Menu

Science DMZ Architecture

The capabilities required to effectively deploy and support high-performance science applications include high bandwidth, advanced features, and capable gear that does not compromise on performance.  Operational requirements drive the need for simplicity, accountability, accuracy, and the easy integration of test and measurement services.  Security requirements come from the need to ensure correctness, prevent misuse, and the avoid embarrassment or other negative publicity that can compromise the reputation of the site or the science.  

The Science DMZ architecture meets these needs by instantiating a simple, scalable network enclave that explicitly accommodates high-performance science applications while explicitly excluding general-purpose computing and the additional complexities that go with it.

Ideally, the Science DMZ is connected directly to the border router in order to minimize the number of devices that must be configured to support high-performance data transfer and other scientific applications.  Achieving high performance is very difficult to do with system and network device configuration defaults, and the location of the Science DMZ at the site perimeter simplifies the system and network tuning processes.  Also, if there is a performance problem, it is much easier to troubleshoot a handful of devices rather than a large general-purpose LAN infrastructure.

Simple Science DMZ Diagram

A simple Science DMZ has several essential components.  These include dedicated access to high-performance wide area networks and advanced services infrastructures, high-performance network equipment, and dedicated science resources such as Data Transfer Nodes.  A notional diagram of a simple Science DMZ showing these components, along with data paths, is shown below:

science dmz simple path v12

The essential components and a simple architecture for a Science DMZ are shown in the Figure above. The Data Transfer Node (DTN) is connected directly to a high-performance Science DMZ switch or router, which is connected directly to the border router. The DTN’s job is to efficiently and effectively move science data to and from remote sites and facilities, and everything in the Science DMZ is aimed at this goal. The security policy enforcement for the DTN is done using access control lists on the Science DMZ switch or router, not on a separate firewall.

Data transfers from offsite to the DTN only need to traverse two network devices - the border router and the Science DMZ switch/router (green path). This means that the high-latency or long-distance part of the data transfer traverses a small number of high-quality devices which are specifically engineered for performance.

If data needs to be transferred from the DTN to a device within the local site, the latency is small and the impact of performance problems caused by the enterprise firewall will be less (red path).

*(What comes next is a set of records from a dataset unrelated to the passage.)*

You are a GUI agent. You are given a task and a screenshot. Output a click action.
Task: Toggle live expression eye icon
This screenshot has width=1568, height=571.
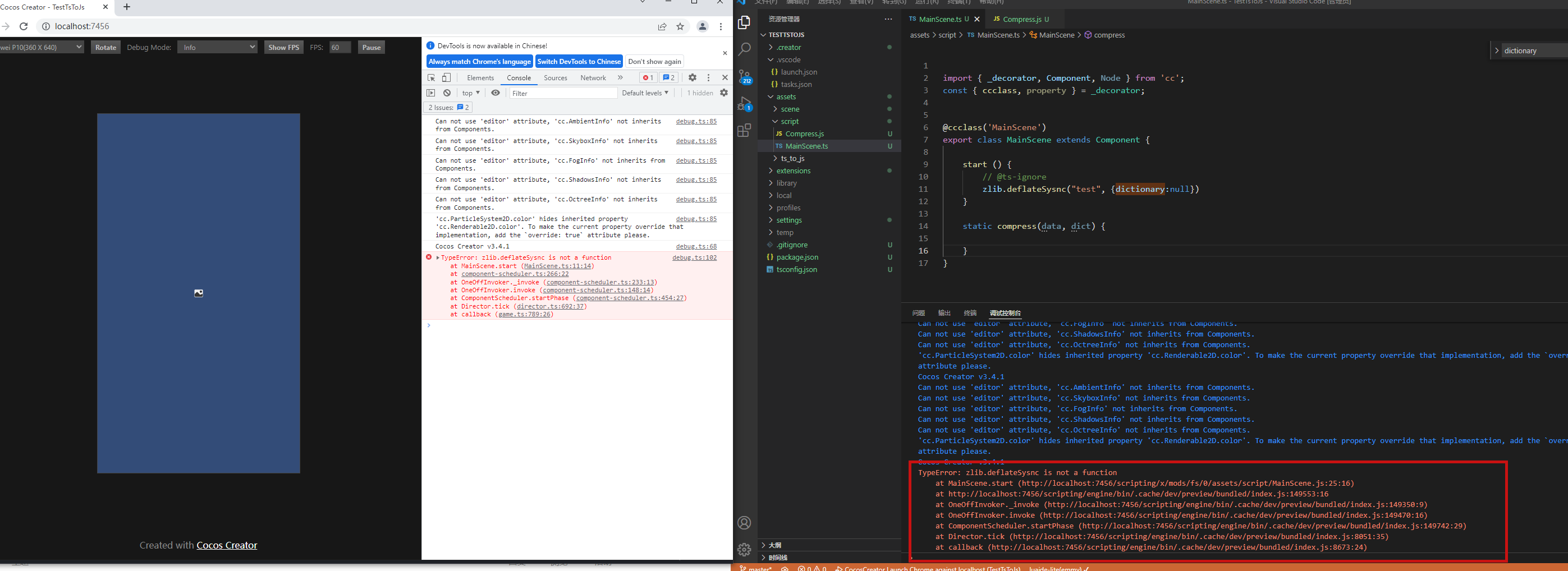[x=496, y=93]
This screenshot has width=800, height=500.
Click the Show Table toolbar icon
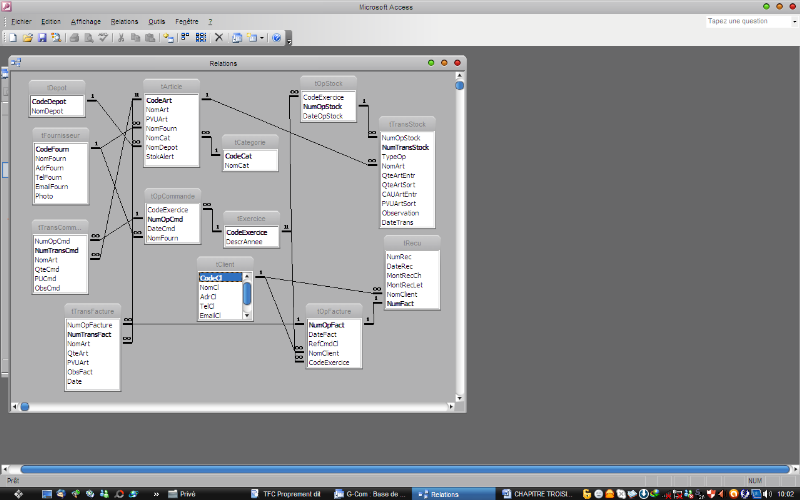click(169, 38)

Supercomputer Center Network

The notional diagram below illustrates a simplified supercomputer center network.  While this may not look much like the simple Science DMZ diagram above, the same principles are used in its design.

science dmz HPC v12

In the case of the supercomputer center network, the vast majority of the network infrastructure is what one might call the Science DMZ.  It is built to handle high-rate data flows without packet loss, and designed to allow easy troubleshooting and fault isolation. Test and measurement is integrated into the infrastructure from the beginning, so that problems can be located and resolved quickly, regardless of whether the local infrastructure is at fault.  Note also that access to the parallel filesystem by wide area data transfers is via data transfer nodes that are dedicated to wide area data transfer tasks.  When data sets are transferred to the DTN and written to the parallel filesystem, the data are immediately available on the supercomputer resources without the need for double-copying the data.  However, all the advantages of a DTN - dedicated hosts, proper tools, and correct configuration - are preserved.

Big Data Site

For sites that handle very large data volumes (e.g. for big experiments such as the LHC), individual data transfer nodes are not enough.  These sites deploy data transfer clusters, and these groups of machines serve data from multi-petabyte data stores.  Still, however, the principles of the Science DMZ apply - dedicated systems are used for data transfer, and the path to the wide area is clean, simple, and easy to troubleshoot.  Test and measurement are integrated in multiple locations to enable fault isolation.  This network is similar to the supercomputer center example in that the wide area data path covers the entire network front-end.

science dmz big data path v12

This network has redundant connections to the research network backbone.The business portion of the network takes advantage of the high-capacity redundant infrastructure deployed for serving science data, and deploys redundant firewalls to ensure uptime.  However, the science data flows do not traverse these devices - appropriate security controls for the data service are implemented in the routing and switching plane.  This is done both to keep the firewalls from causing performance problems and because the extremely high data rates (tens of gigabits to hundreds of gigabits per second) are beyond the capacity of firewall hardware.

These examples illustrate the flexibility and utility of the Science DMZ principles.  In general, high-performance science applications can succeed in a Science DMZ where they might have difficulty achieving the necessary performance in a general-purpose network.

Regional Science DMZ "Interchange"

Regional networks serve a critical role in the Science DMZ ecosystem by connecting independent Campus networks to each other.  An "interchange" model can be constructed that allows the regional to:

  • Connect Science DMZs to the traditional, or a specialized (e.g. VRF), network infrastructure
  • Offer Science DMZ services (e.g. managed Switches, DTNs, security infrastructure, or different classes of service)
  • Coordinate access to national and international destinations through limited announcements and routing.